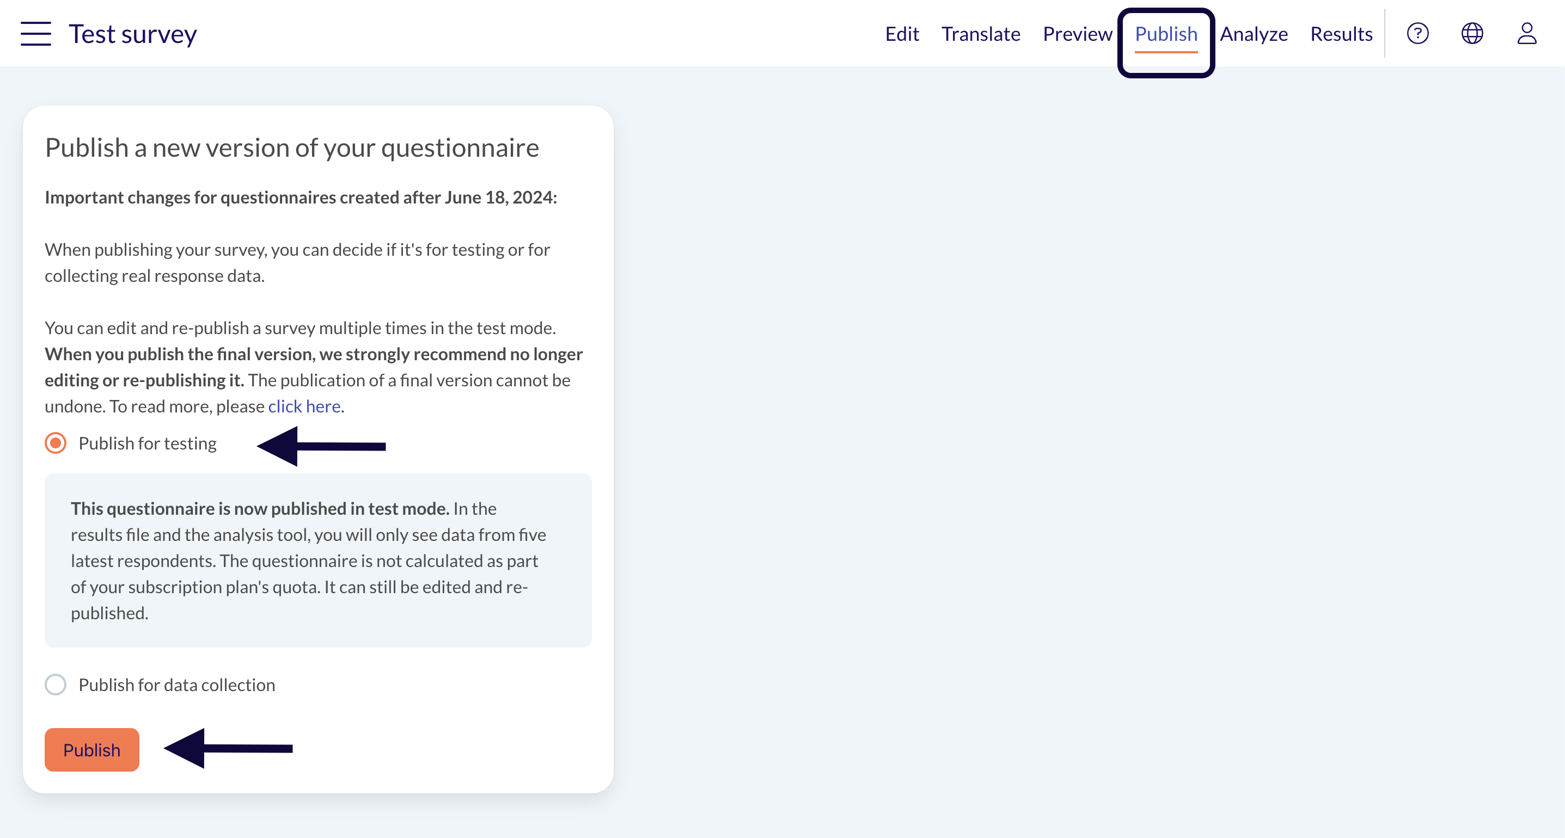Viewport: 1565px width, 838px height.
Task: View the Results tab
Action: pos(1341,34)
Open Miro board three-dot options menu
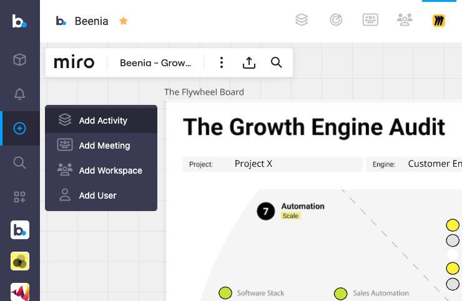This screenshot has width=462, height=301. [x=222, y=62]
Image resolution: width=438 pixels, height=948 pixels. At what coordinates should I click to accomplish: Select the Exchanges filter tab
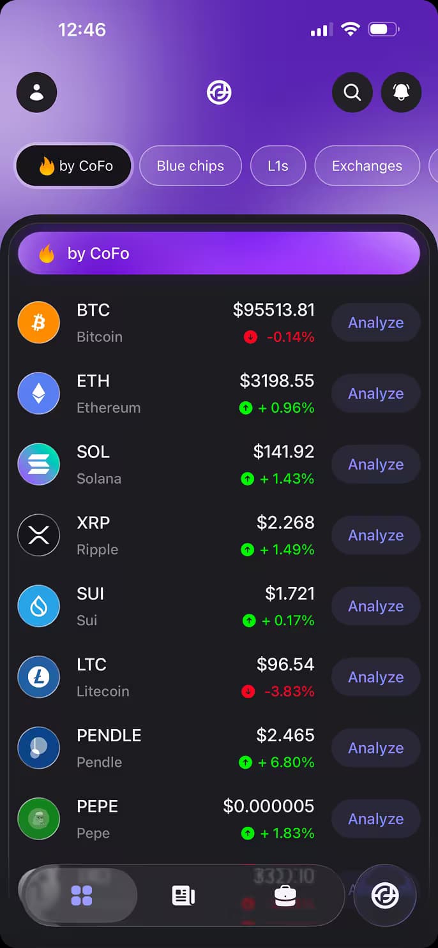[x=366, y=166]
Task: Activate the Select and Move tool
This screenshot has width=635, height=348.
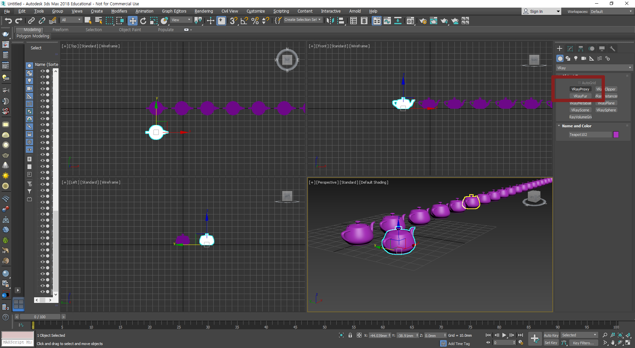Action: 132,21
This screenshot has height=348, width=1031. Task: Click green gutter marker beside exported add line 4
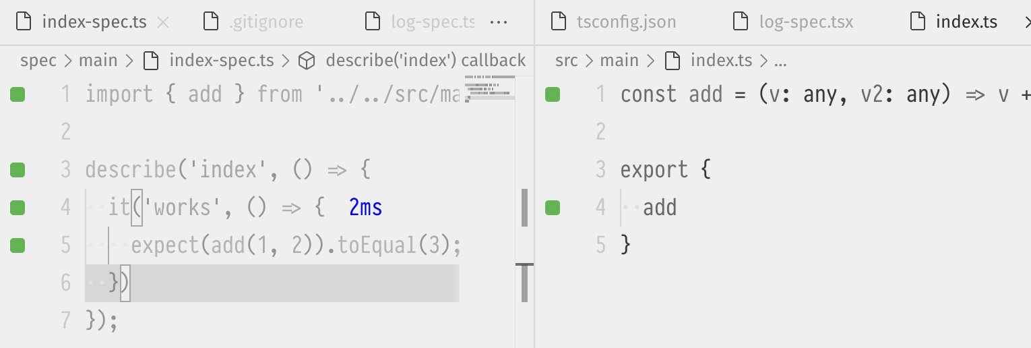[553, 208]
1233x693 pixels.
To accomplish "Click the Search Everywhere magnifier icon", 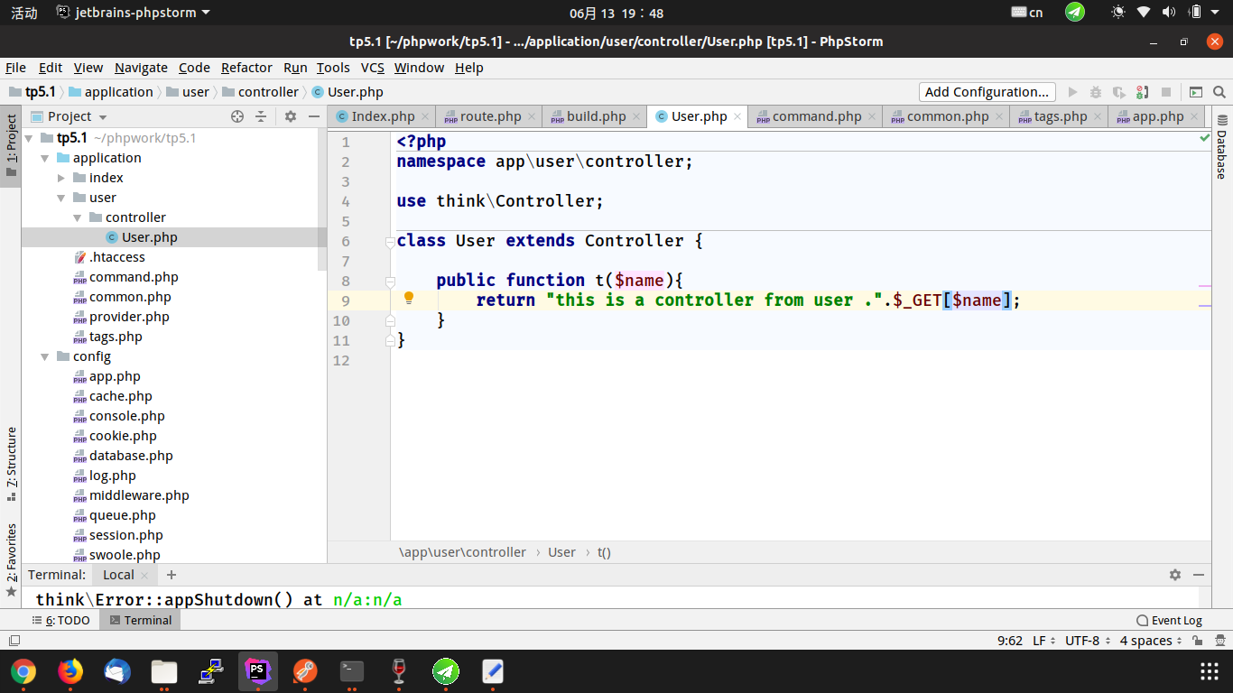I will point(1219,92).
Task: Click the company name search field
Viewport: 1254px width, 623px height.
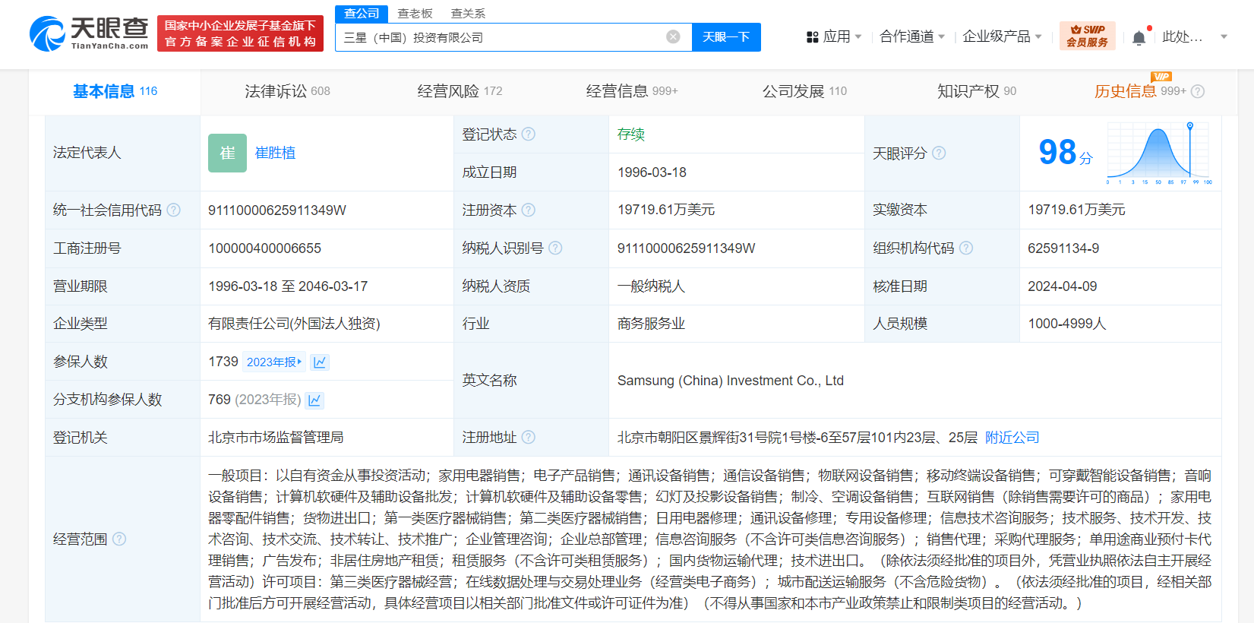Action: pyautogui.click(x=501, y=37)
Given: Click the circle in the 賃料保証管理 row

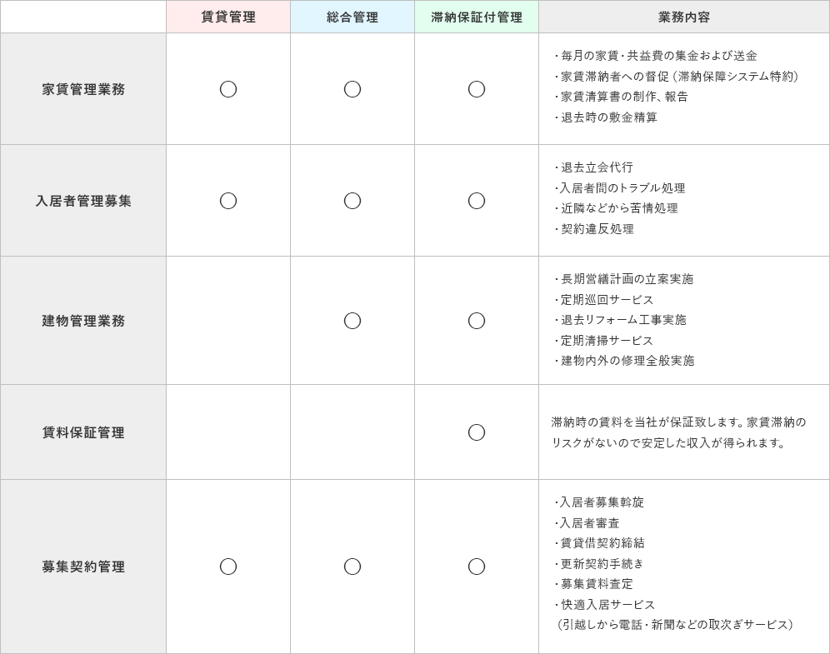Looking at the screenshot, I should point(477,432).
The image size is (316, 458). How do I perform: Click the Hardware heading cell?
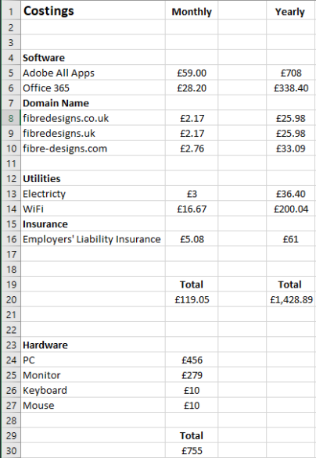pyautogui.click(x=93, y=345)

****************

• _Work task_:
Starting at the line that contains "Given: Click the circle in the 賃料保証管理 row" and ending with the last line of the data, transcribe every line exactly; skip the pictures.

• _Solution to this exercise_:
Given: Click the circle in the 賃料保証管理 row

Looking at the screenshot, I should point(477,432).
The image size is (316, 458). How do I perform: Click the Hardware heading cell?
pyautogui.click(x=93, y=345)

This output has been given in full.